• **Problema curto 1**: Por favor, reproduza sem alterações o trecho das entradas que vai da linha que contém "Given: Export Shift Status chart as PNG" até a linha que contém "Switch to the Codespaces", incluindo ambas.

• **Trecho selecionado**:
━━━━━━━━

Retomada
Indígena Kamakã Grayra em Esmeraldas, MG, completa um ano e meio e cresce a
luta pelos direitos indígenas
Reunião
das lideranças Kamakã Mongoió com representantes da FUNAI, CPT e CEDEFES, dia
06/6/2018.
Foi
na passagem do ano 2016 para 2017 que dezenas de famílias indígenas, antigas
moradoras da Região Metropolitana de Belo Horizonte (RMBH), apoiadas pela
Associação dos Povos Indígenas de Belo Horizonte e Região Metropolitana (APIBHRM),
ocuparam parte de uma das três fazendas da Fundação Educacional Caio Martins (FUCAM),
denominada fazenda Santa Tereza, localizada no munícipio de Esmeraldas, na
região metropolitana de Belo Horizonte. O município de Esmeraldas tem uma
população de 66 mil habitantes. A localidade onde atualmente se encontra a “Retomada”
– nome que consideram mais adequado, pois se trata de uma ocupação de povo indígena,
quer dizer, autóctone. A FUCAM, no momento da retomada, se encontrava totalmente
abandonada e ainda se encontra com várias de suas instalações, benfeitorias e
casarios em processo de abandono ou subaproveitadas pelo Estado de Minas
Gerais. Somente após a Retomada Indígena que a direção da FUCAM se preocupou em
dar alguma utilidade social para o grande patrimônio ali existente. Portanto, a
função social das propriedades da FUCAM não estava sendo respeitada.
Essa
retomada pressiona o Estado brasileiro, que não coloca em prática o que
prescreve a Constituição Federal sobre os Direitos Indígenas. Desaldeados por
um Estado cúmplice do latifúndio e do agronegócio, indígenas que moravam na
RMBH e possuíam uma série de problemas ligados à moradia, risco social,
carência alimentar e dificuldade de acesso às políticas públicas decidiram
então ocupar esta fazenda depois que ficaram sabendo na própria Assembleia
Legislativa de Minas Gerais (ALMG) da existência de terrenos e benfeitorias em situação
de abandono e que já teria sido voltada no passado à formação agrícola de centenas
de jovens e outras ações educativas. Indignados com o descaso e com a falta de
diálogo junto ao poder público, os indígenas decidiram retomar essa terra do
Estado, mas que em última instância era dos povos indígenas, para servir de lugar
comum de convívio social, cultural e de produção coletiva. Esse território em
retomada foi então denominado Aldeia
Kamakã Grayra, em homenagem a Jacinta Grayra, última ancestral que falava a
língua Kamacã.
Interessante
ainda notar o processo de reafirmação étnica pelo qual passam estas famílias indígenas
em Esmeraldas, em busca de sua história ancestral que é Kamakã Mongoió, uma das
seis etnias que compõe o Povo Pataxó Hahahâe, na Bahia.

━━━━━━━━

• **Material fornecido**:
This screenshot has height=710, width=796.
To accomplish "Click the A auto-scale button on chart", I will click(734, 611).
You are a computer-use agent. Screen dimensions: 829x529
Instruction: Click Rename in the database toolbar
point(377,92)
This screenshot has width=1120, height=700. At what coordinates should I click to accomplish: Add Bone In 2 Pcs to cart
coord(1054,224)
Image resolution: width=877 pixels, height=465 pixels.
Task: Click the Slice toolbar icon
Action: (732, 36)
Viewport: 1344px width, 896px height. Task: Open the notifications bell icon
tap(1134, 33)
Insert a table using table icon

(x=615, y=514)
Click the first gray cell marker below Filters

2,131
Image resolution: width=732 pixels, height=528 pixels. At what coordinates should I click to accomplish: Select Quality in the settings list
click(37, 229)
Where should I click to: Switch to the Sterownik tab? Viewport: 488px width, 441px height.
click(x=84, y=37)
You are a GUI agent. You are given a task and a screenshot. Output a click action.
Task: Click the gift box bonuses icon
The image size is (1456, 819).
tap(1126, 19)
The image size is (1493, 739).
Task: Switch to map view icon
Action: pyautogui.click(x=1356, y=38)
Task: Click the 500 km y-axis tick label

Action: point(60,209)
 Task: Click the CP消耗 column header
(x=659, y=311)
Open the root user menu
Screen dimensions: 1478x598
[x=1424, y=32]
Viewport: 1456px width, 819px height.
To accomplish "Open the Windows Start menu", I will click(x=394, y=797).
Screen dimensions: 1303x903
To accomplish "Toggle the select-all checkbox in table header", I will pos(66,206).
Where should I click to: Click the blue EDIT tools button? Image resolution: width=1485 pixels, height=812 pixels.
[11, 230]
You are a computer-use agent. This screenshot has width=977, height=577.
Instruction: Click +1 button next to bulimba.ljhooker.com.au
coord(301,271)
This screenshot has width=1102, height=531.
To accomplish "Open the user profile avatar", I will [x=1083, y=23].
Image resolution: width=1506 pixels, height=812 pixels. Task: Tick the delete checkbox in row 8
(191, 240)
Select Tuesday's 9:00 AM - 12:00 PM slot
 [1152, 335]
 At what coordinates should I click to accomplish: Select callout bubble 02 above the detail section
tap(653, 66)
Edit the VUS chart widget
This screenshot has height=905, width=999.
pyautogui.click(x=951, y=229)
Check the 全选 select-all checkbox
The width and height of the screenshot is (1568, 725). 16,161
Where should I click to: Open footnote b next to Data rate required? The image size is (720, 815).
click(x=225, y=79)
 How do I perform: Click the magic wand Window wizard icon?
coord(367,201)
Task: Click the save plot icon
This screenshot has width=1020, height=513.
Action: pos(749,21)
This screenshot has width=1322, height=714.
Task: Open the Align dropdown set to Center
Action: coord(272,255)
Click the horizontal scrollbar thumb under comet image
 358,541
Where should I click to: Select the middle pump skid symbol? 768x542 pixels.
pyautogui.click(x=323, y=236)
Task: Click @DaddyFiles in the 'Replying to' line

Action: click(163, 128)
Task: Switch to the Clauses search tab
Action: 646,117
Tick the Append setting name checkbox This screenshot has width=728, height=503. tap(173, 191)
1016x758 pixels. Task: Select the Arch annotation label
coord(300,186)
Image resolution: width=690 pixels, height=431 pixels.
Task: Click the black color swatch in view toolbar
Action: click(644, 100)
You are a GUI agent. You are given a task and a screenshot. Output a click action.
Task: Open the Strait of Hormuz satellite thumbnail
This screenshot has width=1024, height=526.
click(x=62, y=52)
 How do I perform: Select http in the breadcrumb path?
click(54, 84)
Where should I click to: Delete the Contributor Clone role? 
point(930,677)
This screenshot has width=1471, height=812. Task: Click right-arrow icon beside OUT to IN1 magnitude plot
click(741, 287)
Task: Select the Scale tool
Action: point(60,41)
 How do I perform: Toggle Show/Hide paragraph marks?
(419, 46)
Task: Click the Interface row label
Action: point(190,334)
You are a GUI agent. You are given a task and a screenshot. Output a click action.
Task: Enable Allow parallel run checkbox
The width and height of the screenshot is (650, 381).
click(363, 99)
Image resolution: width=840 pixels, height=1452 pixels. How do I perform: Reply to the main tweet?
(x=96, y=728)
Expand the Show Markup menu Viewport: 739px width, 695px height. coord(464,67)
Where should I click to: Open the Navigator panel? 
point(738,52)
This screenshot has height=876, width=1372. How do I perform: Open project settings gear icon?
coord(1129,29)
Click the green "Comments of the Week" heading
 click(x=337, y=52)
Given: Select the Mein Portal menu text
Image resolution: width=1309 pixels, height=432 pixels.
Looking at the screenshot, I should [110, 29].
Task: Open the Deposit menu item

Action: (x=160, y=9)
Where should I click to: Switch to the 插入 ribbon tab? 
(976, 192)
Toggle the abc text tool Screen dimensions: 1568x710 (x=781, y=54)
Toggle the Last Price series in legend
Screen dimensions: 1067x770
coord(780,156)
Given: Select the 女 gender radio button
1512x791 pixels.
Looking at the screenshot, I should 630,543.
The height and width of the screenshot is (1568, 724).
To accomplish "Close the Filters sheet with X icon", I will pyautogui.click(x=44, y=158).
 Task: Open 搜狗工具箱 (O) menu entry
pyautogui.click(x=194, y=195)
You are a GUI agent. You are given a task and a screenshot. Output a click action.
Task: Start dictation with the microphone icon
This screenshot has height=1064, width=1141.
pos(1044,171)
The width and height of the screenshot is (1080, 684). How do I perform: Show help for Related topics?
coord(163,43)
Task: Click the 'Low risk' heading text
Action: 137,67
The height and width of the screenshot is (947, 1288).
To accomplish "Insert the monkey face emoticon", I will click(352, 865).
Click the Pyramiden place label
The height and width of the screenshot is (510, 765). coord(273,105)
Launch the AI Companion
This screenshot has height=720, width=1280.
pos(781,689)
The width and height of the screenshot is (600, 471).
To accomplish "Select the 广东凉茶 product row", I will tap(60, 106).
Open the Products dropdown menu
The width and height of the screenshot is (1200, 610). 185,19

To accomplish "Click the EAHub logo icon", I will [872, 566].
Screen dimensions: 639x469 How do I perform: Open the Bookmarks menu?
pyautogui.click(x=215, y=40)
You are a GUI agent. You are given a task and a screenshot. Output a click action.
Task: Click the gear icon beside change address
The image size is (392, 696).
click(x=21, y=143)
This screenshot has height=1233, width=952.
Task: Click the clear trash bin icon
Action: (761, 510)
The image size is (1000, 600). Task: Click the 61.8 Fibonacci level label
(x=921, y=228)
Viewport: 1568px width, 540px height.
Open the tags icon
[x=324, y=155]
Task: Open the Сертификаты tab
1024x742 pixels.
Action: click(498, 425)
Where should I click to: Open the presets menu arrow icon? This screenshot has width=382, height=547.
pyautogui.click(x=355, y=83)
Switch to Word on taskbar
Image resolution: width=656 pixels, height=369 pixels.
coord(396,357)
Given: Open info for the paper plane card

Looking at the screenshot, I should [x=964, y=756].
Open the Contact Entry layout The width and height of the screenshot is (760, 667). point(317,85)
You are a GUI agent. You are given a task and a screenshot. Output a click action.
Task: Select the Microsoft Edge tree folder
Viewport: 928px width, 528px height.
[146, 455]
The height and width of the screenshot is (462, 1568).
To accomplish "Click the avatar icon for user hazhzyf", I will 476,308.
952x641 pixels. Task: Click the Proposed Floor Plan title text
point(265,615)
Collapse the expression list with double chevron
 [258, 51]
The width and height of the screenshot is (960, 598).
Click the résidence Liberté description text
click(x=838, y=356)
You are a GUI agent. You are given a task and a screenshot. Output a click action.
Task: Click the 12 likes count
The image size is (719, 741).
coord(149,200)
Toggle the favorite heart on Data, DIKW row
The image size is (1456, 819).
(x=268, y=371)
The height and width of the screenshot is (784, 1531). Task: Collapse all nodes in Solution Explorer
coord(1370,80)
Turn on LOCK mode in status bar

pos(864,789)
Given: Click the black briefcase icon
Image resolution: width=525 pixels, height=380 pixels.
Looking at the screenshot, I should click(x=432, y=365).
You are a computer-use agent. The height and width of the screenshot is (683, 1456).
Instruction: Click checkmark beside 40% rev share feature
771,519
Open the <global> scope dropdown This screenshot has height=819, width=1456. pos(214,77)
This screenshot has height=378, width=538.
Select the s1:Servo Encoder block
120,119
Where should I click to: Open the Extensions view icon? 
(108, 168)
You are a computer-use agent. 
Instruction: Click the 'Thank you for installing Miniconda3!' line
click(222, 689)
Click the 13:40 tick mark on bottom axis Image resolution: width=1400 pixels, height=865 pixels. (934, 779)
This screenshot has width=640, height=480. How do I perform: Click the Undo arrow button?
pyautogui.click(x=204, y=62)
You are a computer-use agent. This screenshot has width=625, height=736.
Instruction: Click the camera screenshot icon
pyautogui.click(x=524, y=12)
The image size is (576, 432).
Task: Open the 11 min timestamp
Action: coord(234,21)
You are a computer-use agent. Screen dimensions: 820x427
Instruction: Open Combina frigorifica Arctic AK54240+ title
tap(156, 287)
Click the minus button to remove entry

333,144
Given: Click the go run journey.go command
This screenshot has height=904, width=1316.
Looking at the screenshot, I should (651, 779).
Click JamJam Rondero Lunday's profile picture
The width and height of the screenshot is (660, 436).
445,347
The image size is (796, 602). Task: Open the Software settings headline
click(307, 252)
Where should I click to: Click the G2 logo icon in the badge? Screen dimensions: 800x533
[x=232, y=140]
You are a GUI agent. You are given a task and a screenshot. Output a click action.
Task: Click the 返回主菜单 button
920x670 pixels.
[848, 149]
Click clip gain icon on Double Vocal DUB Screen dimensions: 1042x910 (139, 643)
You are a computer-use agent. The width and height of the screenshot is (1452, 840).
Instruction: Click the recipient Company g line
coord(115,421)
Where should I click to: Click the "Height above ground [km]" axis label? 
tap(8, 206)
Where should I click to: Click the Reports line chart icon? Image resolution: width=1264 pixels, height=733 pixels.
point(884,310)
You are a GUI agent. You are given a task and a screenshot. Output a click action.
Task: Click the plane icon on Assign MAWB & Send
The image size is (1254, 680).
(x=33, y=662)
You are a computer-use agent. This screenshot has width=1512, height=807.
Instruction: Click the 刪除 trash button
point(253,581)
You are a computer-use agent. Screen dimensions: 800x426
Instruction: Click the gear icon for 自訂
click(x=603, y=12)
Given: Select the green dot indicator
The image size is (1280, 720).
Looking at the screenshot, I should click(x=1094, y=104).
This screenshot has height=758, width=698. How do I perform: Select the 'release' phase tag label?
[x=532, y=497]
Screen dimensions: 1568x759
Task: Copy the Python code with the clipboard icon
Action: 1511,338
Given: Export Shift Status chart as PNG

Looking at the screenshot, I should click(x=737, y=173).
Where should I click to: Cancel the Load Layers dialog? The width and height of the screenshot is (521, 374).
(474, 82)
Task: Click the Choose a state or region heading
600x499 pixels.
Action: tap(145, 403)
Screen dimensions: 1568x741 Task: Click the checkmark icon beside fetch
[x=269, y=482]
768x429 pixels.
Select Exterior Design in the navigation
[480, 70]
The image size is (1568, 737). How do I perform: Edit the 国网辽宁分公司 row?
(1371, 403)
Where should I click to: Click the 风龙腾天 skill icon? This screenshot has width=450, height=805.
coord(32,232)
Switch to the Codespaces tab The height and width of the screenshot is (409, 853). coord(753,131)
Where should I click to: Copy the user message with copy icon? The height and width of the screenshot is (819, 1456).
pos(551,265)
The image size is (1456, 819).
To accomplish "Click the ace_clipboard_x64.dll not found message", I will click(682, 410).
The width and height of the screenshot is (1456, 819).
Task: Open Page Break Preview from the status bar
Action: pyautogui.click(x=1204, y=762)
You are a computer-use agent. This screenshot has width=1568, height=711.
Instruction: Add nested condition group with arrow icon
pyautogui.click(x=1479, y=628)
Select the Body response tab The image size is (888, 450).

━━━━━━━━

• **Problema curto 2**: Dê sequência ao texto sobre a Retomada Indígena Kamakã Grayra a partir do ponto em que ele termina.

• **Resultado final 1**:
Given: Export Shift Status chart as PNG

Looking at the screenshot, I should click(x=737, y=173).
Where should I click to: Cancel the Load Layers dialog? The width and height of the screenshot is (521, 374).
(474, 82)
Task: Click the Choose a state or region heading
600x499 pixels.
Action: tap(145, 403)
Screen dimensions: 1568x741 Task: Click the checkmark icon beside fetch
[x=269, y=482]
768x429 pixels.
Select Exterior Design in the navigation
[480, 70]
The image size is (1568, 737). How do I perform: Edit the 国网辽宁分公司 row?
(1371, 403)
Where should I click to: Click the 风龙腾天 skill icon? This screenshot has width=450, height=805.
coord(32,232)
Switch to the Codespaces tab The height and width of the screenshot is (409, 853). coord(753,131)

• **Resultado final 2**:
De
fato, em nova visita dia 06 de junho de 2018, representantes do CEDEFES (Centro
de Documentação Eloy Ferreira da Silva), CPT (Comissão Pastoral da Terra) e da
FUNAI (Fundação Nacional do Índio) constataram que se trata mesmo de uma localidade
com sinais claros de abandono e obsoleta, onde podem ser notadas várias casas arruinadas
com janelas e vidros quebrados, telhados parcialmente desmoronados, cômodos
mofados, mato ao redor de casarios fechados sem qualquer sinal de uso. Uma
grande lagoa situada na propriedade continua tomada por plantas aquáticas que
podem estar comprometendo a vida deste aquífero e dos animais que dela
necessitam. Nascentes de água encontram-se assoreadas. Os indígenas pretendem,
por meio de projetos de sustentabilidade ambiental, realizar a recuperação
desta área, que se encontra próxima da calha principal do rio Paraopeba, que na
língua tupi, significa Rio Largo. De fato, o rio Paraopeba irriga 35 municípios
ao percorrer 510 quilômetros, nascendo no município de Cristiano Otoni – onde
sua nascente está secando – e desaguando no rio São Francisco, em Felixlândia, na
barragem de Três Marias. O rio Paraopeba está clamando por revitalização, pois
está sendo poluído de uma forma assustadora, inclusive com produtos químicos. A
presença dos indígenas na bacia hidrográfica do rio Paraopeba, sem dúvida, será
um fator que alimentará as forças vivas em prol da preservação do rio.
Sessenta
e duas famílias indígenas Kamakã, em um total de 264 pessoas, continuam
abrigadas no mesmo casarão que já estava absolutamente abandonado na ocasião da
sua chegada, mas que agora nota-se em seu entorno plantio de hortas, feijão,
mandioca e mudas frutíferas. A Cacica Éxina (que significa Onça Guerreira) Kamakã,
Marinalva Maria de Jesus, e o grande líder Vice-Cacique Merong Kamakã Mongoió,
que voltou a sua terra natal BH, após ter morado oito anos em Porto Alegre, RS,
informaram que mais famílias indígenas pretendem ainda vir para o local em
apoio a esta importante retomada, a primeira 100% indígena na RMBH. Importante
passo foi dado esta semana pela Coordenação Regional da FUNAI, de MG-ES, ao
realizar a etapa denominada “Qualificação”, abrindo oficialmente o processo de diagnóstico
e de análise a partir da demanda perpetrada pela comunidade indígena Kamakã que
se encontra na Fazenda Santa Tereza, em Esmeraldas.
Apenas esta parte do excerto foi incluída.